Saved data entries
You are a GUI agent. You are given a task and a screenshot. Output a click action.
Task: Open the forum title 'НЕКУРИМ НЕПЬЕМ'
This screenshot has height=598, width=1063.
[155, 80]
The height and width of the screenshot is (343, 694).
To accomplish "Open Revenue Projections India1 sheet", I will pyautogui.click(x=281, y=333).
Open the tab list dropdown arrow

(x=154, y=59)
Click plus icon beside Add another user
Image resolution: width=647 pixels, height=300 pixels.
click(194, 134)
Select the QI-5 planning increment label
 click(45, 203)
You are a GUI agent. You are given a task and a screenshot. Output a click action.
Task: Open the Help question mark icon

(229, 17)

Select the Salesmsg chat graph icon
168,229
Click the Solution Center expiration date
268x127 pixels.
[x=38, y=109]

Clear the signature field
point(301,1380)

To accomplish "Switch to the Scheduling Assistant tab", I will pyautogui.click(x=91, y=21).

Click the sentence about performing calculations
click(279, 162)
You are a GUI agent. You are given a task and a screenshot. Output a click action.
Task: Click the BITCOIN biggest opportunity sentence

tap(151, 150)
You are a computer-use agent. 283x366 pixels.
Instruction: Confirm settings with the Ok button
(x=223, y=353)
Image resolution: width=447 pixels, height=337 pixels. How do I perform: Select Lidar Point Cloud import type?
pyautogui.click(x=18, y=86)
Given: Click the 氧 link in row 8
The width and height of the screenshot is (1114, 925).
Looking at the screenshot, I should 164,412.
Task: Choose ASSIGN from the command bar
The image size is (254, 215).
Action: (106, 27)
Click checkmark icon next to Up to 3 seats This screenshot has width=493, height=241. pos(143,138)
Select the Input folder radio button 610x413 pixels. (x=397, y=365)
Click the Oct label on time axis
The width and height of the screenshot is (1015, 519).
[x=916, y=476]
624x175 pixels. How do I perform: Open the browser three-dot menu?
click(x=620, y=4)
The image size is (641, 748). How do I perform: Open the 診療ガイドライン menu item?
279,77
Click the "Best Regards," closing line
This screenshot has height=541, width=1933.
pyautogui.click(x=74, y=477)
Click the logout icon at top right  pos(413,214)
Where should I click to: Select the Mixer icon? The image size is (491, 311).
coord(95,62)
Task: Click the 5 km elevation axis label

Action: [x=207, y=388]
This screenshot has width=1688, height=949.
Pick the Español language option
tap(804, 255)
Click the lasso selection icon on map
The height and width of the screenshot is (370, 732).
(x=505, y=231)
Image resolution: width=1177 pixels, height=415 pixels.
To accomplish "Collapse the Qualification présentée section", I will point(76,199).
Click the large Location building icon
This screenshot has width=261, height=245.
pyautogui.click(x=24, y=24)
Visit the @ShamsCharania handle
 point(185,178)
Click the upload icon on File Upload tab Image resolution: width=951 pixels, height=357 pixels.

● **TASK PROMPT**:
Reproduce, word for word, all of the entries above.

● **WRITTEN ANSWER**:
You are a GUI agent. You are given a task and a screenshot. Output a click action.
Task: Open the forum title 'НЕКУРИМ НЕПЬЕМ'
This screenshot has height=598, width=1063.
[155, 80]
The height and width of the screenshot is (343, 694).
To accomplish "Open Revenue Projections India1 sheet", I will pyautogui.click(x=281, y=333).
Open the tab list dropdown arrow

(x=154, y=59)
Click plus icon beside Add another user
Image resolution: width=647 pixels, height=300 pixels.
click(194, 134)
Select the QI-5 planning increment label
 click(45, 203)
You are a GUI agent. You are given a task and a screenshot. Output a click action.
Task: Open the Help question mark icon

(229, 17)

Select the Salesmsg chat graph icon
168,229
Click the Solution Center expiration date
268x127 pixels.
[x=38, y=109]

Clear the signature field
point(301,1380)

To accomplish "Switch to the Scheduling Assistant tab", I will pyautogui.click(x=91, y=21).

Click the sentence about performing calculations
click(279, 162)
You are a GUI agent. You are given a task and a screenshot. Output a click action.
Task: Click the BITCOIN biggest opportunity sentence

tap(151, 150)
You are a computer-use agent. 283x366 pixels.
Instruction: Confirm settings with the Ok button
(x=223, y=353)
Image resolution: width=447 pixels, height=337 pixels. How do I perform: Select Lidar Point Cloud import type?
pyautogui.click(x=18, y=86)
Given: Click the 氧 link in row 8
The width and height of the screenshot is (1114, 925).
Looking at the screenshot, I should 164,412.
Task: Choose ASSIGN from the command bar
The image size is (254, 215).
Action: (106, 27)
Click checkmark icon next to Up to 3 seats This screenshot has width=493, height=241. pos(143,138)
Select the Input folder radio button 610x413 pixels. (x=397, y=365)
Click the Oct label on time axis
The width and height of the screenshot is (1015, 519).
[x=916, y=476]
624x175 pixels. How do I perform: Open the browser three-dot menu?
click(x=620, y=4)
The image size is (641, 748). How do I perform: Open the 診療ガイドライン menu item?
279,77
Click the "Best Regards," closing line
This screenshot has height=541, width=1933.
pyautogui.click(x=74, y=477)
Click the logout icon at top right  pos(413,214)
Where should I click to: Select the Mixer icon? The image size is (491, 311).
coord(95,62)
Task: Click the 5 km elevation axis label

Action: [x=207, y=388]
This screenshot has width=1688, height=949.
Pick the Español language option
tap(804, 255)
Click the lasso selection icon on map
The height and width of the screenshot is (370, 732).
(x=505, y=231)
Image resolution: width=1177 pixels, height=415 pixels.
To accomplish "Collapse the Qualification présentée section", I will point(76,199).
Click the large Location building icon
This screenshot has width=261, height=245.
pyautogui.click(x=24, y=24)
Visit the @ShamsCharania handle
 point(185,178)
Click the upload icon on File Upload tab Image resolution: width=951 pixels, height=357 pixels.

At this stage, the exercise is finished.